Hundreds of cops, deputies and recovery experts packed a church in Columbus for what the Attorney General called an “emergency” meeting on heroin.
It’s standing room only in the sanctuary of Mt. Hermon Missionary Baptist Church, and it’s nearly silent, as hundreds watch a video on the state’s heroin crisis.
“I overdosed a dozen times, and was brought back with naloxone twice.”

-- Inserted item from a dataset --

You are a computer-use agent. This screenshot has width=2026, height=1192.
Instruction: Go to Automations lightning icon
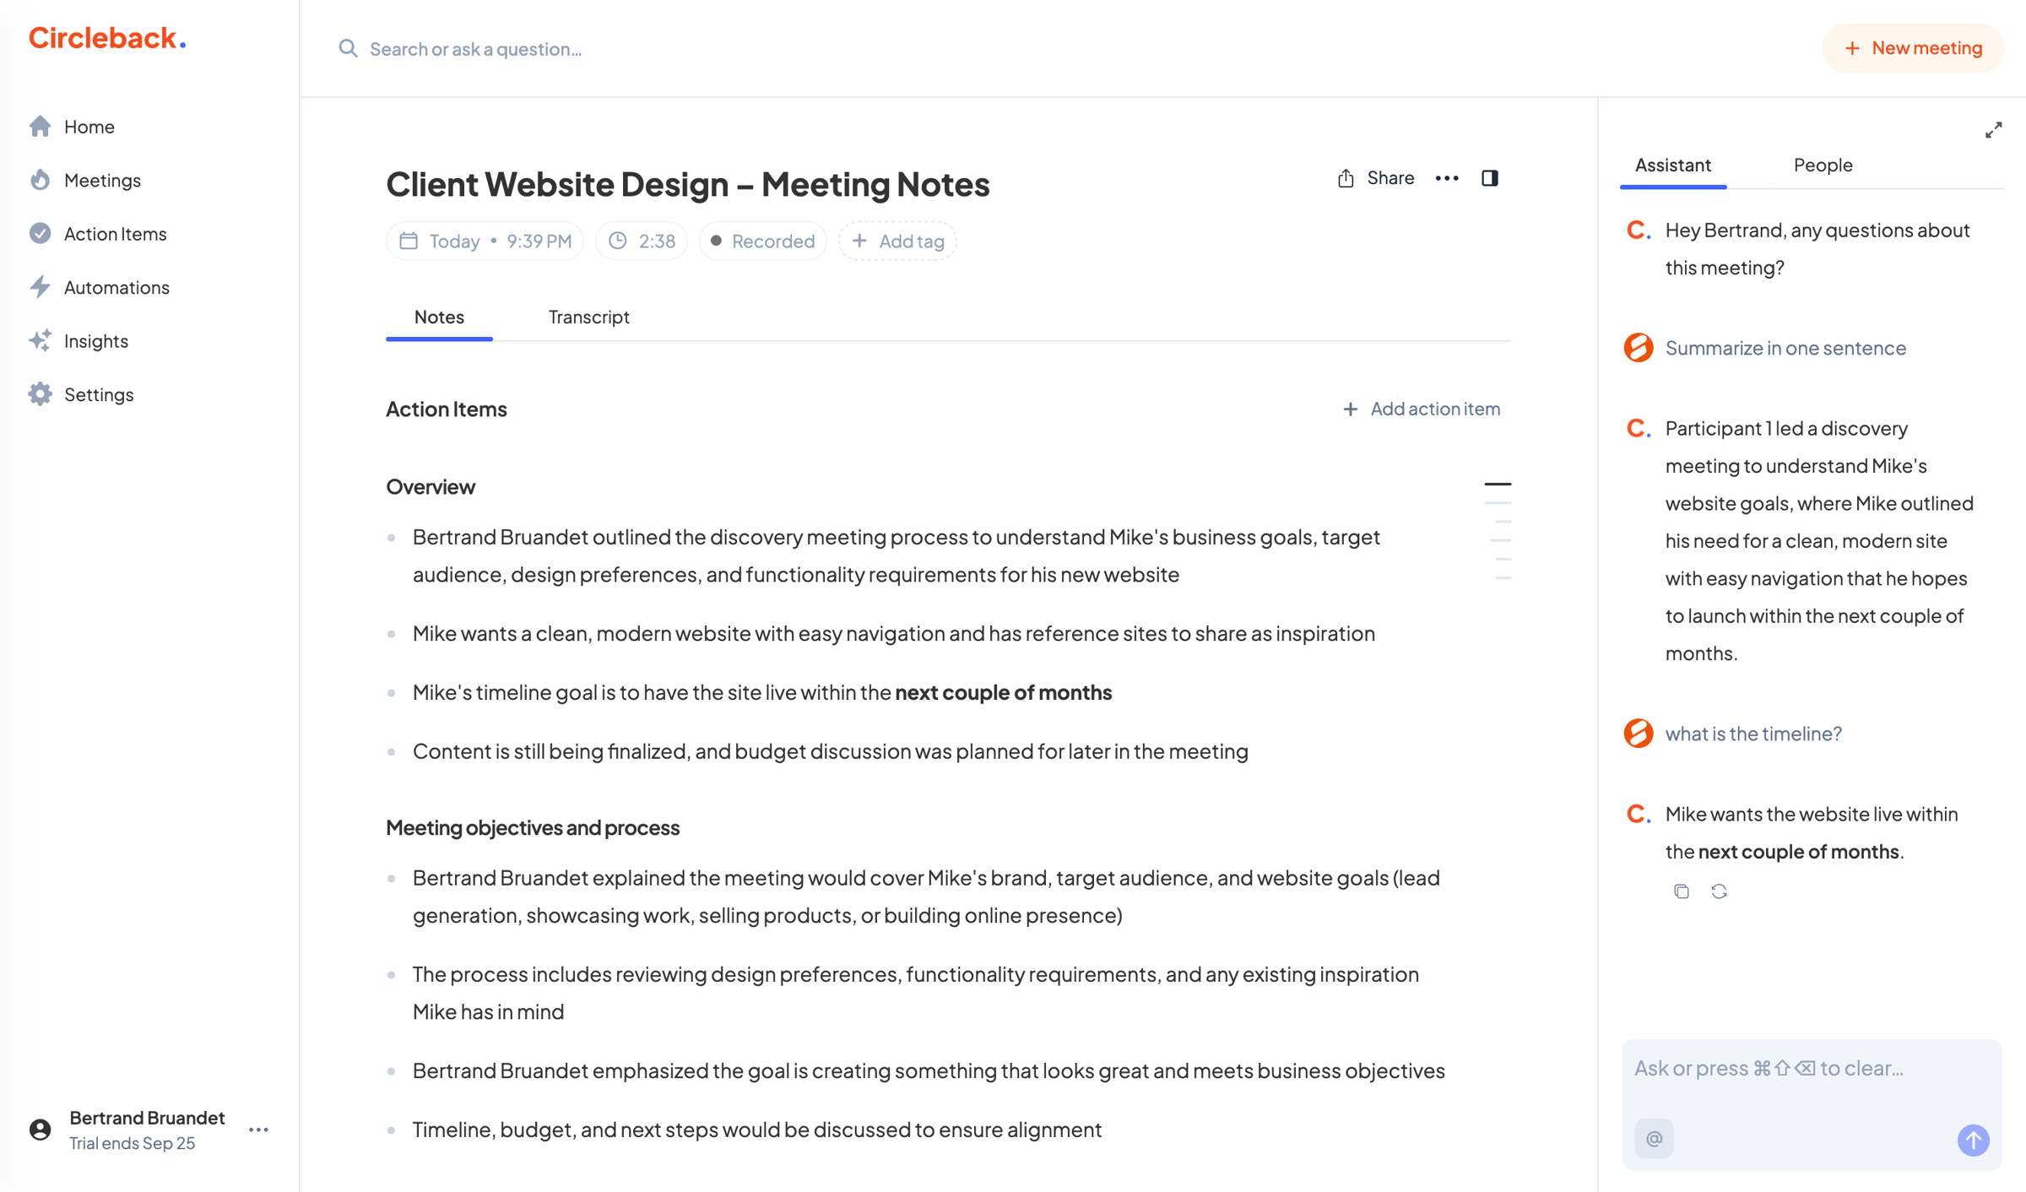tap(41, 287)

That’s Nicky Kelly of Cleveland, talking about how the overdose-fighting drug naloxone saved her life two times. More than 12,000 doses of that drug were administered in Ohio just last year to people in the throes of death because of heroin or other drugs. And Kelly’s message of survival is one that Attorney General Mike DeWine wants all law enforcement officers to hear. DeWine said there are no numbers yet on opioid overdose deaths from 2015, but he thinks the rate of growth in those deadly overdoses may be leveling off. “Not that we’re going down, but we’ve slowed that curve down maybe a little bit,” DeWine said. “If that’s true, it’s only true because of naloxone. It is not because we don’t have more people overdosing. We do have more people overdosing. We’re just saving more of them now.”
DeWine convened this gathering, which he called an “emergency meeting” on heroin, to send the message that he wants all cops and deputies to carry naloxone – especially those in rural areas. Some law enforcement units have been reluctant, wanting to leave it to EMS and paramedics, or suspicious of a drug that revives an abuser who can just go back out and potentially overdose again. But naloxone is catching on. Police Chief Richard Biehl’s officers carry it in Dayton, which has seen a five-fold increase in overdose calls from 2012 to 2015. Biehl said naloxone is only part of the solution to a problem that has its origins in what he calls the “irresponsible” prescription and use of hard-core painkillers. “Clearly, changing medical practices has been and is part of this remedy,” Biehl said, and added: “We need to get information on the ground, at the community level, where individuals are impacted with this directly – not only to recognize it when it exists to get treatment available immediately, but also to work on the prevention end of it.”
And while the opioid problem is bad in urban and suburban areas, it’s just as devastating in rural areas too. Michael Heldman is the sheriff in Hancock County in northwest Ohio. Findlay is the largest community in that county of 75,000 people, and Heldman says when 20 people die in a year, that’s a big deal. And Heldman said when addicts are arrested, the problem isn’t over. “Once we start seeing heroin deaths in jails, that’s hard,” Heldman said. “So what we have to do is instruct and work with our jail staff to be more observant of what people are bringing into the jails. People have ways of hiding things that you wouldn’t believe.”
Heldman says incoming inmates are now being searched by walking through a surplus airport scanner that the county has acquired. There are other ideas being shared, such as treating drug overdoses as opportunities to help addicts and not as crime scenes. This meeting is one of many that have been held over the last few years. And some fear time is growing short. Recovering addict Nicky Kelly, who was featured in the video that started the event, said the time is now to deal with heroin. “It’s everywhere. And it’s getting younger and younger and younger. I’ve known kids who are 14, 15 years old using, overdosing, dying,” Kelly said. “And it’s not hard to get. You don’t really even have to be looking for it. It’s just everywhere.”
Drug overdose deaths in Ohio hit an all-time high of 2,482 in 2014. That’s almost 7 Ohioans a day, or one about every three hours.